Please repeat, exactly as they stand, the line containing "You are a computer-use agent." and the lines after it through the final line of the listing below, minus pictures.

*SOURCE RECORDS*:
------------------------------------------------
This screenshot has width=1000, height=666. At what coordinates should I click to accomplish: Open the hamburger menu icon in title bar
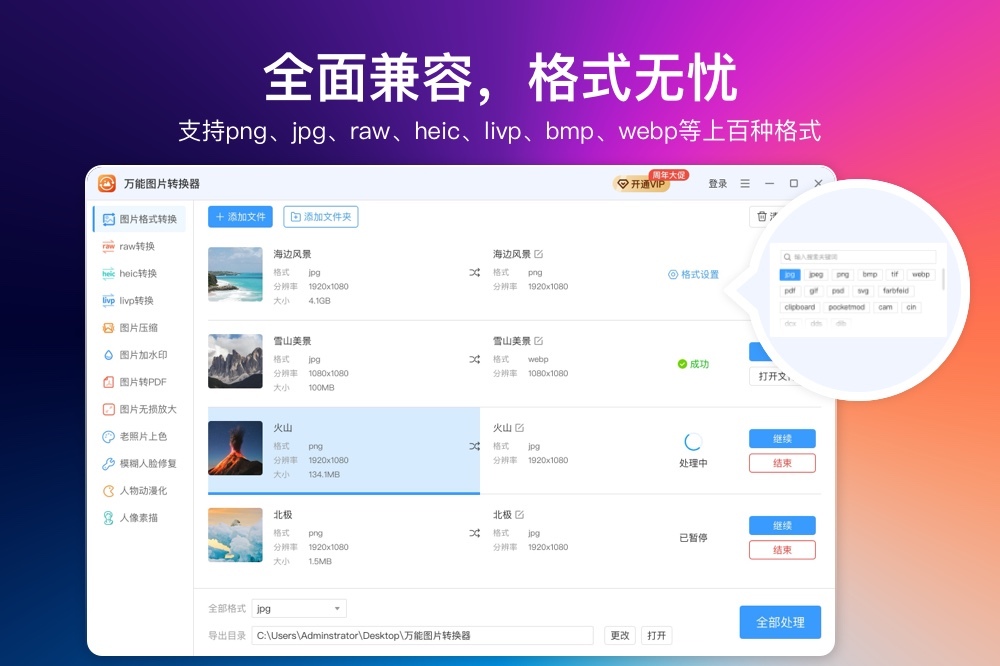pos(745,184)
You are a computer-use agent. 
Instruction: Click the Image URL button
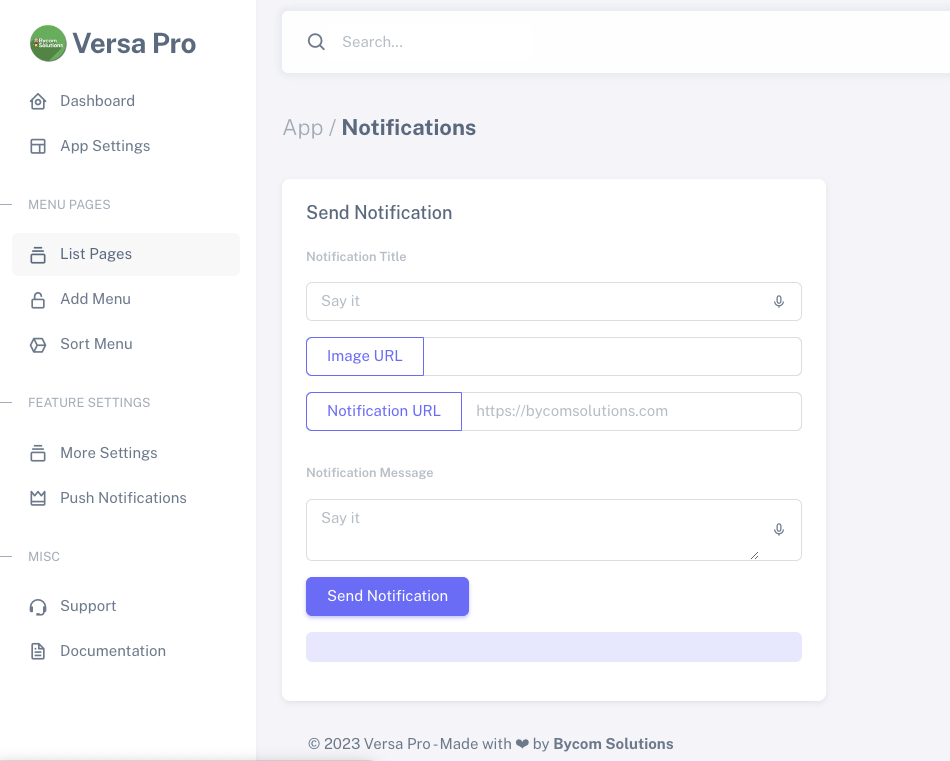[364, 356]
------------------------------------------------
*YOUR RESPONSE*:
You are a computer-use agent. 
Instruction: Click the Image URL button
[364, 356]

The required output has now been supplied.